How do you simplify$\left( 4-5i \right)\left( 3+2i \right)$?

Answer 1

Hint: In the given expression in the above question, we are having the product of two complex numbers. For simplifying the given expression, we have to solve for this product. Since the two complex numbers can be treated as two binomial, we can use the distributive property of the algebraic multiplication given as $\left( a+b \right)\left( c+d \right)=a\left( c+d \right)+b\left( c+d \right)$. Then using the identity ${{i}^{2}}=-1$ to simplify the resulting equation, we will finally obtain the simplified expression in the form of $x+iy$.

Complete step by step solution:
The given expression has a product of two complex numbers.

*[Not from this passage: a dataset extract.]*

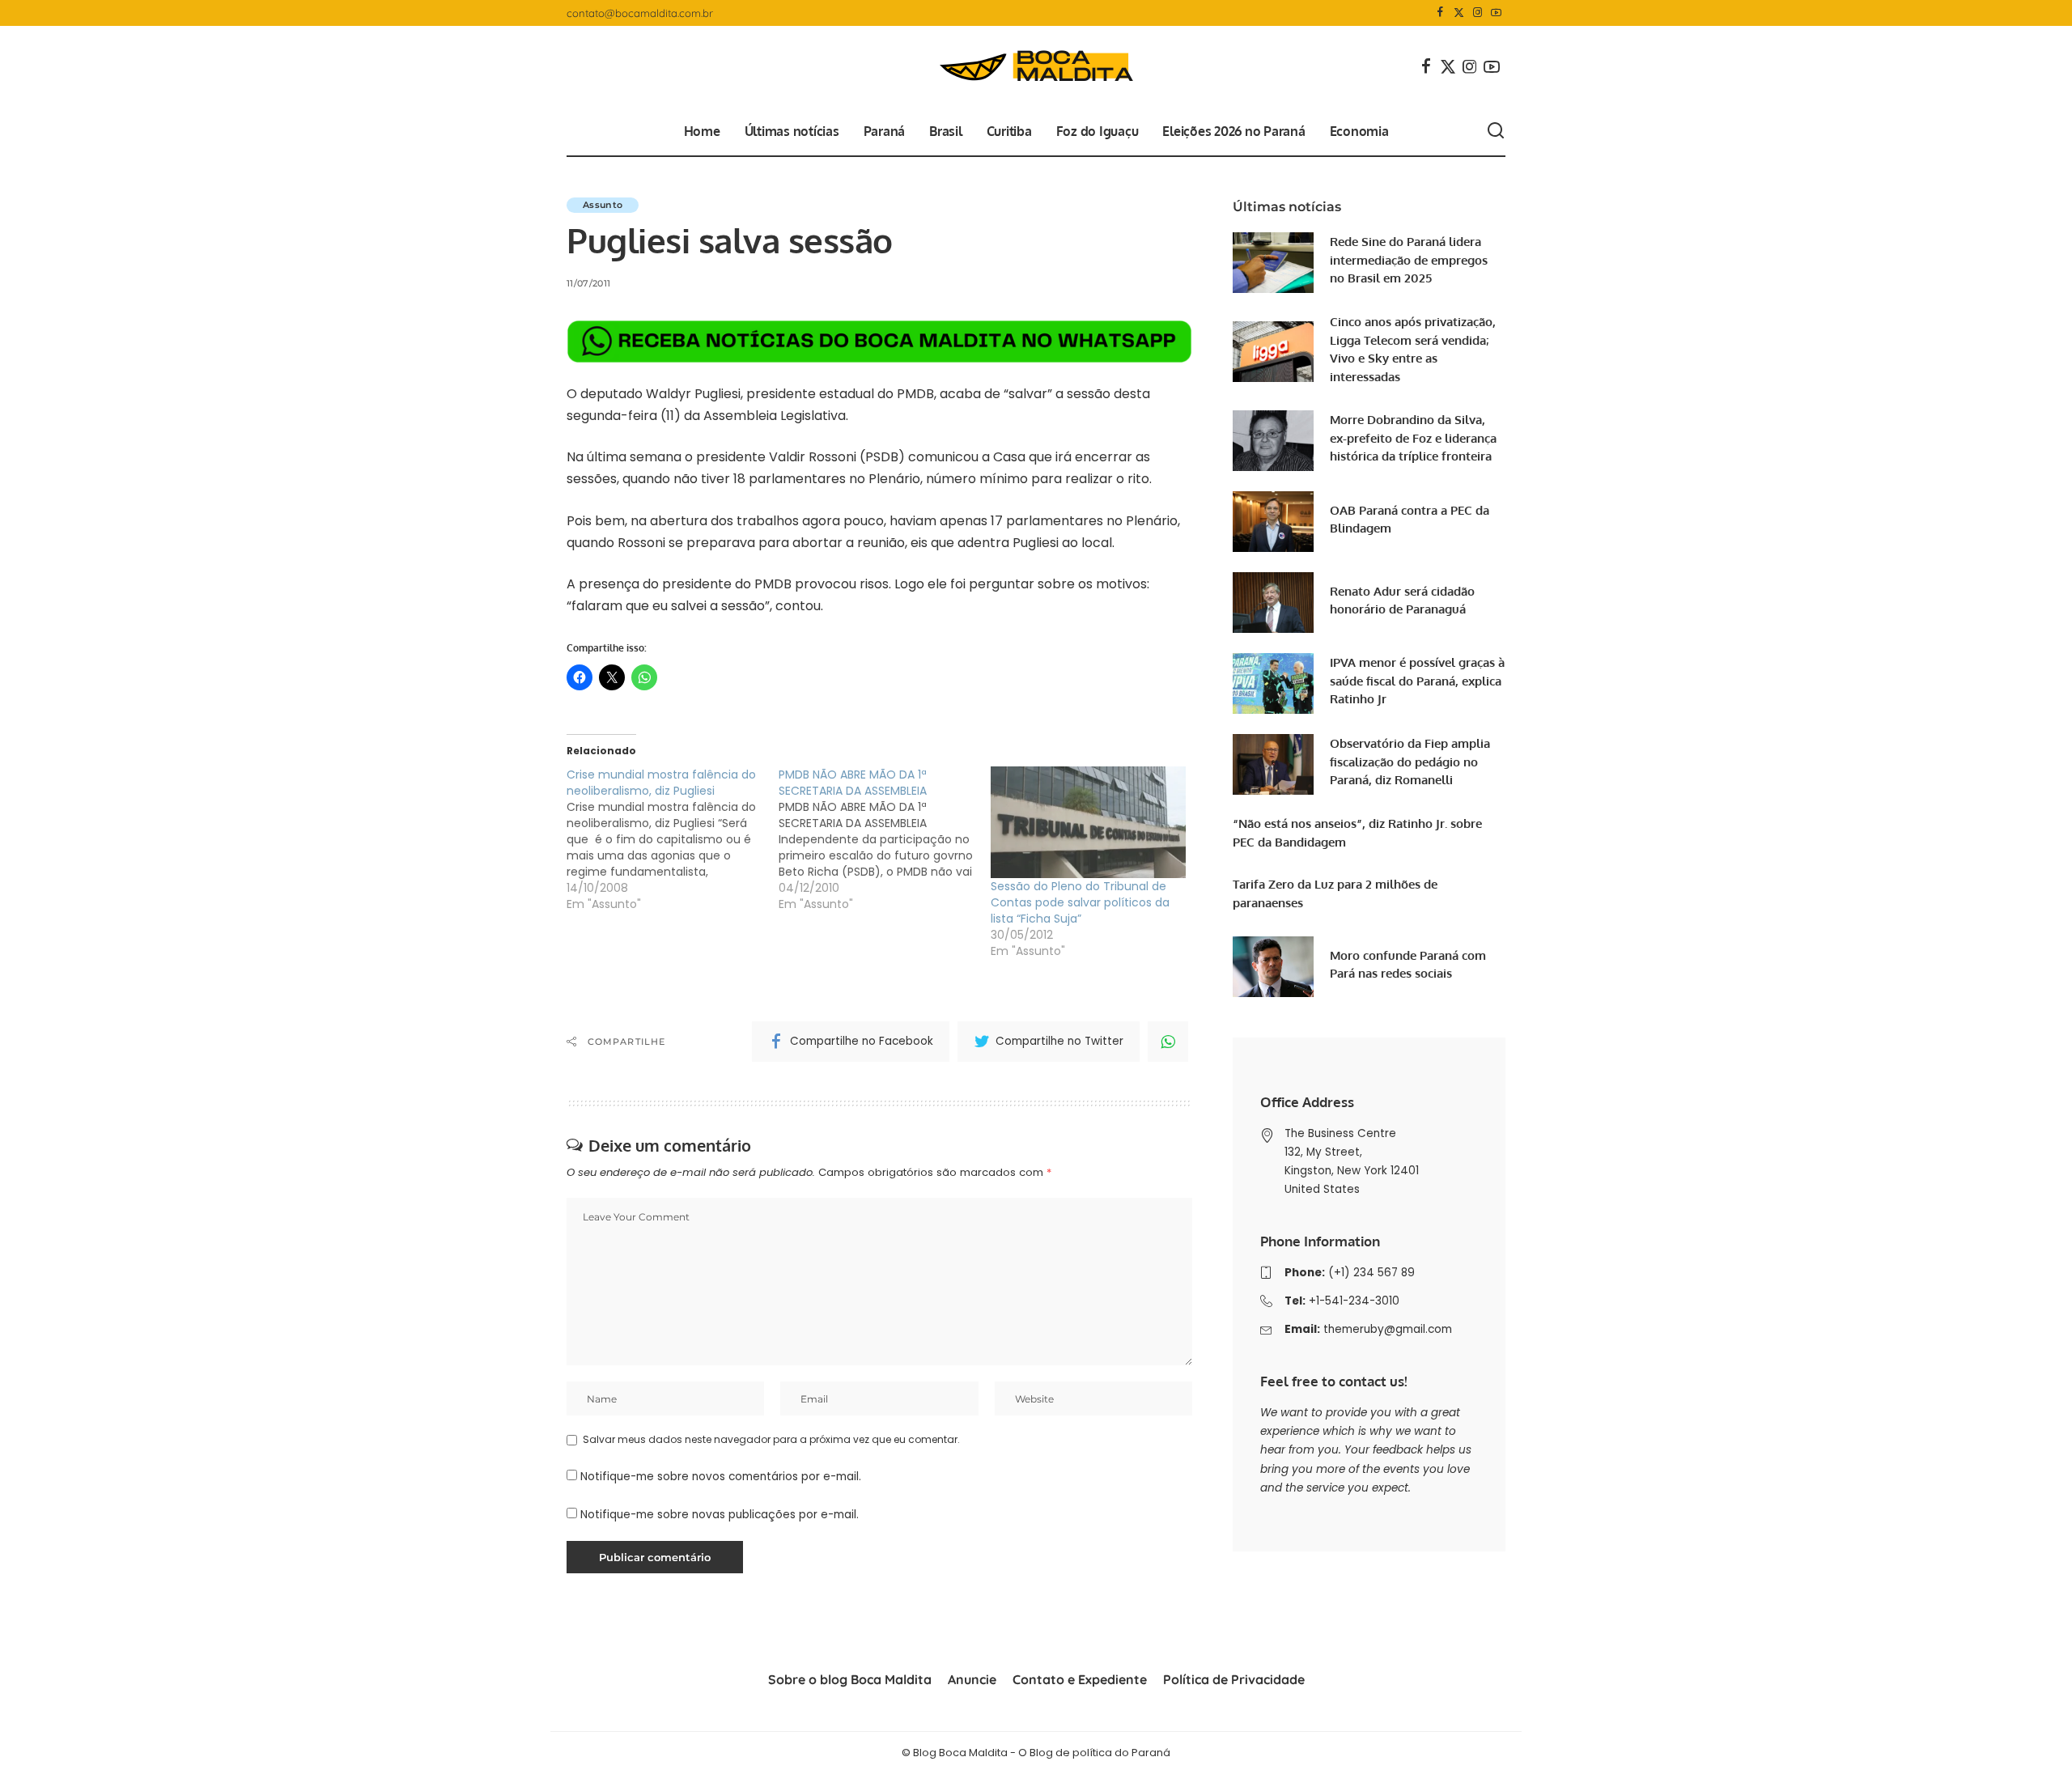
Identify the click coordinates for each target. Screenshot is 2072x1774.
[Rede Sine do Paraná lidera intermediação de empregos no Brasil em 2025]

Let us write the given expression as
$\Rightarrow z=\left( 4-5i \right)\left( 3+2i \right)$
Now, the above multiplication is similar to the multiplication of two binomials. So we can use the distributive property of the algebraic multiplication, given by $\left( a+b \right)\left( c+d \right)=a\left( c+d \right)+b\left( c+d \right)$, for simplifying the above expression as
\[\begin{align}
  & \Rightarrow z=4\left( 3+2i \right)-5i\left( 3+2i \right) \\
 & \Rightarrow z=4\left( 3 \right)+4\left( 12i \right)-5i\left( 3 \right)-5i\left( 2i \right) \\
 & \Rightarrow z=12+48i-15i-10{{i}^{2}} \\
 & \Rightarrow z=12+33i-10{{i}^{2}} \\
\end{align}\]
Now, we know that ${{i}^{2}}=-1$. Putting this above, we get
$\begin{align}
  & \Rightarrow z=12+33i-10\left( -1 \right) \\
 & \Rightarrow z=12+33i+10 \\
 & \Rightarrow z=22+33i \\
\end{align}$
Finally on taking $11$ common, we get
$\Rightarrow z=11\left( 2+3i \right)$
Hence, the given expression is simplified as $11\left( 2+3i \right)$.

Note:
We may remember the identity for the multiplication of two complex numbers, given by $\left( a+ib \right)\left( c+id \right)=\left( ac-bd \right)+i\left( ad+bc \right)$ for solving these types of questions. If we cannot remember the identity, then we can proceed to solve these types of problems as in the above solutions. But we must not forget to put ${{i}^{2}}=-1$ while solving. It is a common mistake to take ${{i}^{2}}=1$ due to which the final expression is incorrectly obtained. Also, do not forget to take the common factor $11$ common from the obtained expression $22+33i$.